The outpouring of love and concern has been overwhelming in the past few weeks since my diagnosis’. I am grateful for my dear family and friends. I’m feeling so loved and cared about which is for sure the upside.
The downside is that the whole thing is very disruptive to all the current Day to Day plans you had in place. With this being my 50th year, it is also not the way I wanted to plan my celebratory year. However, it is what it is.
Four years ago I began a journey to be tested for the BRCA1 / BRCA2 gene. My maternal family tree is pretty riddled with breast cancer; my Grandma passed away in her 60’s from it, my Grandma’s sister as well, my Mom fought and lost a courageous battle in her 40’s and died at 50 and her twin sister – my dear Auntie Helen is currently fighting that same painful fight in her 70’s. So, to put it lightly, I wanted to be proactive.
After full gene panel screening, I was classified in high risk and a double mastectomy was recommended even without testing positive for the BRCA genes. When I told the oncologist, Dr Noelle Davis that I don’t have the gene, she said “Well, you don’t have that gene, but you definitely have a gene!” Hopefully one day we will know what “that” gene is.
In February of 2017, I began the journey to get an elective double mastectomy. At my first appointment, Dr Davis found a lump. She also let me know that this surgery would not be elective but it was a necessary medical surgery for me and that she would be performing it.
It was a long 7 weeks of tests and results until that lump was confirmed benign. . I felt a new lease on life as I awaited an appointment with a plastic surgeon from Dr Davis’ team in Jan of 2018.
On a random day in late September I got a call to come in for a breast MRI… tomorrow! Which was quite unsettling. Who gets a next day MRI? I learned weeks later that this test had been missed in February in my screening and so was being completed now.
On October 20th as Paul and I were packing for a trip to France we were headed on that afternoon, I got a call from my GP Dr Erin Hasinoff who needed to see me that morning, before we left. Sigh. Once again, I learned I had a small abnormal mass in my right breast and would need a biopsy.
An ultrasound guided biopsy was scheduled in November with Dr Kidney. During the exam she was unable to get to the mass found on the MRI as it is located close to my rib cage and was too posterior to be seen by this method. However, lucky me, she found a different abnormality and biopsied it. Two weeks later I learned it too was benign. I was then referred back to MRI at BC Cancer Care to have the biopsy performed there. If you are not familiar with this screening method, YouTube it. It is unbelievable how they can do this.
I remember that morning, Dec 15th as I wasn’t feeling well. Two nights before I got a sudden pain on the left side of my abdomen. I honestly thought I needed to poop, or fart! You see my daughter Kenzie had been diagnosed with Ulcerative Colitis in early July and I had really had red meat since the diagnosis. Early that week we had gobbled up a beef tenderloin and I remember saying to Kenzie when the pain suddenly set in, “See, I just cannot digest red meat.”

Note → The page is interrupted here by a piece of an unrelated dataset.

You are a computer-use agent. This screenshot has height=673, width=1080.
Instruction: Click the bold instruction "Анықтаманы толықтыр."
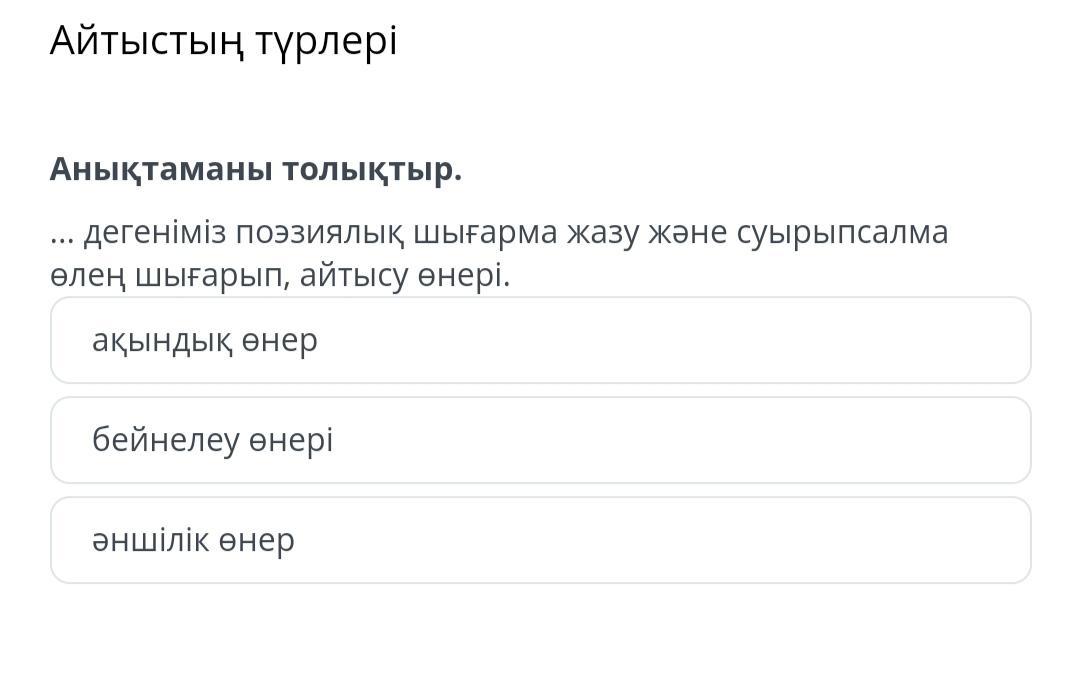pos(256,170)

Once I finished the 2 hour MRI biopsy, which came with a full blown anxiety attack this time, I said to my oldest daughter Alyx that I needed to get back to the North Shore and go to the emergency in our neighbourhood.
Around 11pm that evening a kind doctor came to let Danika and I know that there was a 7cm mass that was showing either attached to or behind my left ovary. He mentioned that it may be malignant but that an ultrasound was needed.
I am learning there are many great things about BC health care. One of those things is how they like to make you comfortable and go home with your pain meds to rest if there is a long wait for a diagnostic test. This was particularly helpful as I headed home with firm instructions that I could attend our skating club’s annual ice in the morning if I stayed fairly still and kept the hydromorph going. Danika assured him that I would not put my skates on. He seemed sceptical.
My ultrasound was early in the afternoon and again by later that evening we had promising news that the mass appeared benign but would need to be surgically removed. Dr Carolyn Donnelly suggested we schedule the surgery with Dr Michele Lipp for Wednesday rather than wait for an emergency surgery time to open in the next two days. The pain meds were holding me so Paul and I opted for Wednesday Dec 20th for surgery to remove my ovary and my Fallopian tubes. This was recommended as I no longer need them for childbearing and Fallopian tubes are where most ovarian cancers begin growing. Who knew?
The next couple of days were sleepy and restful and kind of amazing. I have three daughters and three step daughters and they picked up every loose end I had and completed all of my shopping and organizing for me. My oldest stepdaughter Lindsay and I have at times had a strained relationship and the warmth, care and concern that she provided over these days filled my soul.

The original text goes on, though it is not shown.